In a wide-ranging and in-depth profile of President Obama, the New Yorker’s David Remnick asked Obama about two specific issues that have been in the news recently — legalized marijuana and the dangers of football.
On the issue of football, Obama told Remnick:
As we talked, mainly about the Middle East, his eyes wandered to the game. Reports of multiple concussions and retired players with early-onset dementia had been in the news all year, and so, before I left, I asked if he didn’t feel at all ambivalent about following the sport. He didn’t.
“I would not let my son play pro football,” he conceded. “But, I mean, you wrote a lot about boxing, right? We’re sort of in the same realm.”

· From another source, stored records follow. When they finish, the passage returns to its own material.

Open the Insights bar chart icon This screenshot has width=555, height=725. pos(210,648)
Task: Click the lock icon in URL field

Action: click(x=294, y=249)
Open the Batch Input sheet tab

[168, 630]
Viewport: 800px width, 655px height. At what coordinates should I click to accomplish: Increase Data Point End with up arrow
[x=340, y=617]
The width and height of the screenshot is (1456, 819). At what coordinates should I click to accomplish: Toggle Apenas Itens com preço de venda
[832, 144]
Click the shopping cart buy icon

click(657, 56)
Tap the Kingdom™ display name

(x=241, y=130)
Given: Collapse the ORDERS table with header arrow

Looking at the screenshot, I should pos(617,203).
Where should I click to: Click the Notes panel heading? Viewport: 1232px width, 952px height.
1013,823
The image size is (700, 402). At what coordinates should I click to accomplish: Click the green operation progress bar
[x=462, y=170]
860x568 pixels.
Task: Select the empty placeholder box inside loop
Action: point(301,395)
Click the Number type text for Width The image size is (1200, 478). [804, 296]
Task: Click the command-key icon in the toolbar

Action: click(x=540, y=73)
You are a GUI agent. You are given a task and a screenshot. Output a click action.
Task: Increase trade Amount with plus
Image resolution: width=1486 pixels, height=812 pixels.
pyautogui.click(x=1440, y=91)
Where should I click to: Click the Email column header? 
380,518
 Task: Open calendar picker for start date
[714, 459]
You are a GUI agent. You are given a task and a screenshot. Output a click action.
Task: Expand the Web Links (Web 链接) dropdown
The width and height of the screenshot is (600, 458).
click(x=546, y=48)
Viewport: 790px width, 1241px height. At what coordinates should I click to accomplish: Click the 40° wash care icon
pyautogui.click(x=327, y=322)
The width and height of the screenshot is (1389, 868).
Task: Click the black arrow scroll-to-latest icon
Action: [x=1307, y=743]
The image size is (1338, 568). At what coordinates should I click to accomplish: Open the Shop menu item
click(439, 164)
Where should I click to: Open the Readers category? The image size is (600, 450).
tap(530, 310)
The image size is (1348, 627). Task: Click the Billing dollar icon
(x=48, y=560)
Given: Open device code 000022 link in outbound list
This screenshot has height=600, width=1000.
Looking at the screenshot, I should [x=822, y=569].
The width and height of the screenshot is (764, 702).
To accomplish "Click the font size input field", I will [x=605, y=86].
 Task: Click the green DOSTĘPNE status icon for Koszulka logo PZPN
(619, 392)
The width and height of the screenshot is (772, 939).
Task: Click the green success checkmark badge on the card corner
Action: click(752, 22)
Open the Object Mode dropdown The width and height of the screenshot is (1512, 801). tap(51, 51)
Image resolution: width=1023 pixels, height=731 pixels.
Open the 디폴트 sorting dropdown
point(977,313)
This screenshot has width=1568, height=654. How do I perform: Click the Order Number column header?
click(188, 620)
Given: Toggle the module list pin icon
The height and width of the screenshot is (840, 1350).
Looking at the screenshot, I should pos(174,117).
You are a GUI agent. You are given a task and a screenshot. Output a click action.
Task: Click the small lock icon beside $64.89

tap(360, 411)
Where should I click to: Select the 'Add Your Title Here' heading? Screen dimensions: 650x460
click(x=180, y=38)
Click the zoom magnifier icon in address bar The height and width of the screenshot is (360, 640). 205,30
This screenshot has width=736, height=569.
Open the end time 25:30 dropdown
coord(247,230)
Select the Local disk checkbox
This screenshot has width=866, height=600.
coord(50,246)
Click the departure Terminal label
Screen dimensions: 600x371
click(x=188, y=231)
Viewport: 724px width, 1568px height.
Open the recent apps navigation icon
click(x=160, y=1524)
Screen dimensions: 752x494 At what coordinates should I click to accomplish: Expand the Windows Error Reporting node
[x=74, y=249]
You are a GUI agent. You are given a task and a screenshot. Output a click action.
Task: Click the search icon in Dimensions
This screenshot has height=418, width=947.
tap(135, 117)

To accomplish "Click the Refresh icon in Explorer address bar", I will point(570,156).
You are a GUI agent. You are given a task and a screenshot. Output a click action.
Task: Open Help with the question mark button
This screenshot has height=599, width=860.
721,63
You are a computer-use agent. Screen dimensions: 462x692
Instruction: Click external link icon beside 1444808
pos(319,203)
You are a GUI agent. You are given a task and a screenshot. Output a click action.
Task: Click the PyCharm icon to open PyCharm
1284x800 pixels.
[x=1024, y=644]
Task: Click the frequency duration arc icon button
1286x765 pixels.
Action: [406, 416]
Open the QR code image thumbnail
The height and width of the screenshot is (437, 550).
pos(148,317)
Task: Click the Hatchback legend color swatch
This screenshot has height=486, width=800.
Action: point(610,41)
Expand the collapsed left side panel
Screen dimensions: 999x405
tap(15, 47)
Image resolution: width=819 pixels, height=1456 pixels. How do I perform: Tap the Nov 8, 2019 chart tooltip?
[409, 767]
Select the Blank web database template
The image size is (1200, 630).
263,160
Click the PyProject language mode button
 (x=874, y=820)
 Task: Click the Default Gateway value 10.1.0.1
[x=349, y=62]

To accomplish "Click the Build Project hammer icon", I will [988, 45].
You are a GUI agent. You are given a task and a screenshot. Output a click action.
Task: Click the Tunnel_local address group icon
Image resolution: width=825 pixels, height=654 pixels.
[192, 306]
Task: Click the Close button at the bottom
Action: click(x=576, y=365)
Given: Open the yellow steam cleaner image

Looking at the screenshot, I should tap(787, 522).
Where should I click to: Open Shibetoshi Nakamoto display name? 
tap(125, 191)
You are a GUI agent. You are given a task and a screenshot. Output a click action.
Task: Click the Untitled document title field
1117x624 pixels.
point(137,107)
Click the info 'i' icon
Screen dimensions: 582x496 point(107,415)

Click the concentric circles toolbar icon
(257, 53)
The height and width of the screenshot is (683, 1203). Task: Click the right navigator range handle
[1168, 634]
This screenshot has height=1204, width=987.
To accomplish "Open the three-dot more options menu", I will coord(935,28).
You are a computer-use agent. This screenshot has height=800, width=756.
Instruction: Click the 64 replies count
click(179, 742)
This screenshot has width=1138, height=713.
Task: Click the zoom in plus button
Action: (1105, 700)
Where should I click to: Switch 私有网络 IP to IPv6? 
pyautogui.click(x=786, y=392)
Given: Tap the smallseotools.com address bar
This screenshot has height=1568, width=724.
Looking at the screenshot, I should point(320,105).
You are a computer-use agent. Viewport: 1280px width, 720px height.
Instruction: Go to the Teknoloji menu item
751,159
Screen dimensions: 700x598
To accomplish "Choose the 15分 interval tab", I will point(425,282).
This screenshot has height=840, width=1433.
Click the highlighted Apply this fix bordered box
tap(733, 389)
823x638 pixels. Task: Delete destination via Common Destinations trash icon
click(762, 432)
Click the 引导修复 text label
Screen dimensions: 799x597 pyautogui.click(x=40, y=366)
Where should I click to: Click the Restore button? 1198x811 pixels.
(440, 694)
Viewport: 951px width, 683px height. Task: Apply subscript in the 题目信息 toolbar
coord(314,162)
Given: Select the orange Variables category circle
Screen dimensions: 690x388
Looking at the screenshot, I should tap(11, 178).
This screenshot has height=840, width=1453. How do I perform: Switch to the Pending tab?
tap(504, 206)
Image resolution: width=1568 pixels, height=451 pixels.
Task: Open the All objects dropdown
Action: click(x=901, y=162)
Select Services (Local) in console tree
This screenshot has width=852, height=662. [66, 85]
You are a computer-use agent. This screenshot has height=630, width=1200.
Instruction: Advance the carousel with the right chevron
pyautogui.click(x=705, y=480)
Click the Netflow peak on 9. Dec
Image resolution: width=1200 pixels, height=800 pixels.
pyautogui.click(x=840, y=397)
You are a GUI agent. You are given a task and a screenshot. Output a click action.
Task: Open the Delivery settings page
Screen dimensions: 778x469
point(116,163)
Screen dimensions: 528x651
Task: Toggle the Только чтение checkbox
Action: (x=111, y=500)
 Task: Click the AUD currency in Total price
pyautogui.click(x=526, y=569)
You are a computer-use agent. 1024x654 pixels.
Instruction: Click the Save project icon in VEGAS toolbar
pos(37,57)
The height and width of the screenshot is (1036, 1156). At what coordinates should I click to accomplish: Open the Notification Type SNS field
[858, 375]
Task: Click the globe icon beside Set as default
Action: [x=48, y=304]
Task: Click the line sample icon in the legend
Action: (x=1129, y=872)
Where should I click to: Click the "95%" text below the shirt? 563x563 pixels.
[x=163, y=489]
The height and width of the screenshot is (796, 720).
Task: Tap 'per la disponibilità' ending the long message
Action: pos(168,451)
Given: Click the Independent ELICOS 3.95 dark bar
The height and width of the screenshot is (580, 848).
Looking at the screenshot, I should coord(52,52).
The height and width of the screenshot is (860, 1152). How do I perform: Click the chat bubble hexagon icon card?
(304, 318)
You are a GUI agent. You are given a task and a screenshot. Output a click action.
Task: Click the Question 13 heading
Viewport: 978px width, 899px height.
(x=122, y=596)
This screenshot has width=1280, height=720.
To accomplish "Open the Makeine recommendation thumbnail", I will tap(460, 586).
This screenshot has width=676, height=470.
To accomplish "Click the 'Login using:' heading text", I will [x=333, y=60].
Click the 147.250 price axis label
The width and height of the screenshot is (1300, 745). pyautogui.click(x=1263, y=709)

Later in the profile, Remnick asked about the recent successful efforts in several states to legalize marijuana. Obama weighed in:
When I asked Obama about another area of shifting public opinion—the legalization of marijuana—he seemed even less eager to evolve with any dispatch and get in front of the issue. “As has been well documented, I smoked pot as a kid, and I view it as a bad habit and a vice, not very different from the cigarettes that I smoked as a young person up through a big chunk of my adult life. I don’t think it is more dangerous than alcohol.”
Is it less dangerous? I asked.
… Less dangerous, he said, “in terms of its impact on the individual consumer. It’s not something I encourage, and I’ve told my daughters I think it’s a bad idea, a waste of time, not very healthy.”
To be clear, the president thinks that marijuana is less dangerous than alcohol, about as dangerous as cigarettes, and would seemingly be more comfortable with his children smoking marijuana than playing football.